The proxy war arrived as a shift to streaming upended the media business. Beset by cord-cutting and the decline of movie theater attendance, Disney has grown the audience for its bundle of streaming services, which include Disney+, Hulu, and ESPN+. However, the new platform has yet to turn a profit.

Via a website devoted to the activist campaign, titled “Restore the Magic,” Trian Partners calls on Disney management to “develop and articulate” a clear streaming strategy that can achieve “Netflix-like margins.”

Outlining a series of reforms, the website requests cost cuts for the streaming business, a full review of the creative process, and an emphasis on the acquisition of new intellectual property.

For his part, Iger has said Disney is in the midst of a company transformation to address the streaming challenge identified by Peltz.

Disney+ has amassed 111.3 million subscribers over roughly five years since its launch, though the platform lost 1.3 million subscribers over the final three months of 2023, quarterly earnings in February showed.

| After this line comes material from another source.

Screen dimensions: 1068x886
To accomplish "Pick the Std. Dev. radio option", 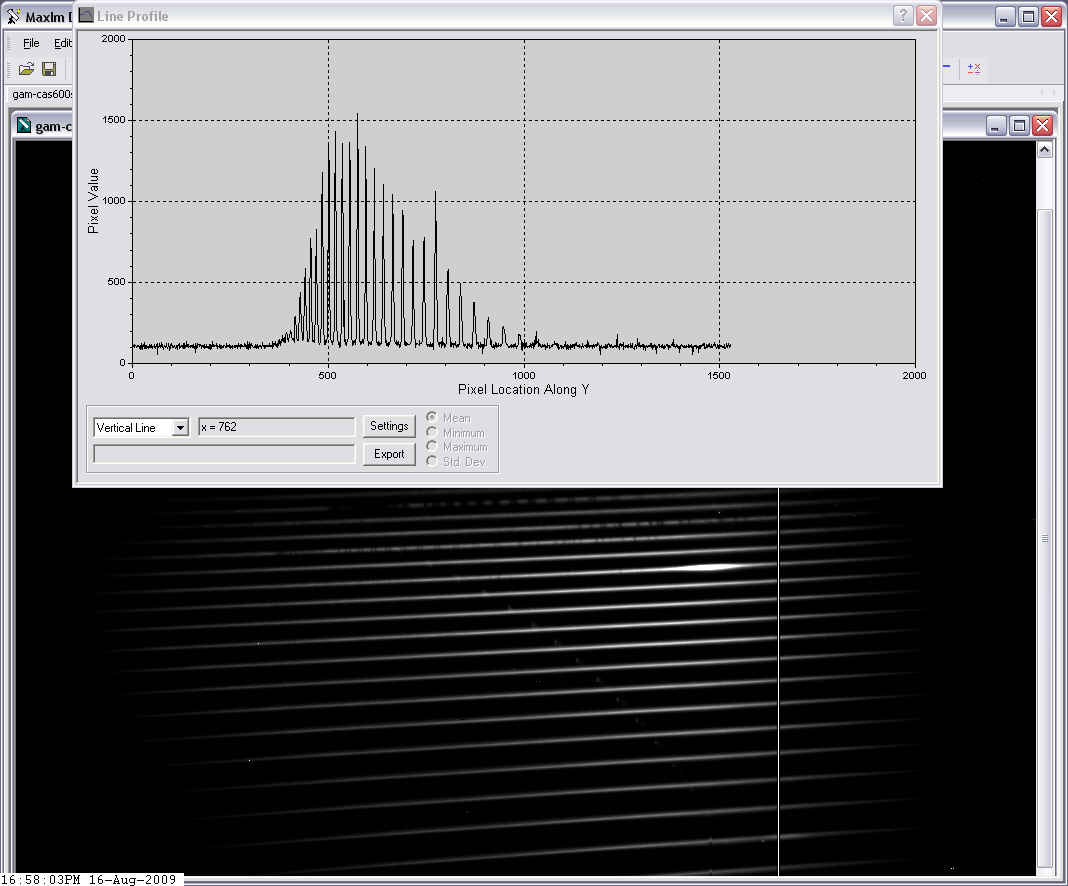I will tap(432, 461).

The company said in the earnings report that it slashed streaming-related financial losses by $300 million over the three-month period, keeping it on pace to cut $7.5 billion in costs by the end of fiscal year 2024.

Cost cuts have helped boost Disney’s stock price 23% since a recent low in October, but the price remains down 30% from a high attained in March 2021.

The issue of succession is another key point of contention in the proxy fight.

During Iger’s first stint as Disney CEO, from 2005 to 2020, he managed to push back his departure multiple times. He returned to the position in November 2022 under an agreement to step aside again after two years, but months later the company announced a contract extension through 2026.

Trian Partners has urged the company to clarify its succession process and undertake an exhaustive search for Iger’s replacement, the activist campaign’s website says.

Upon receiving his contract extension nearly a year ago, Iger emphasized in a statement his commitment to a smooth succession.

“The importance of the succession process cannot be overstated, and as the Board continues to evaluate a highly qualified slate of internal and external candidates, I remain intensely focused on a successful transition,” Iger said.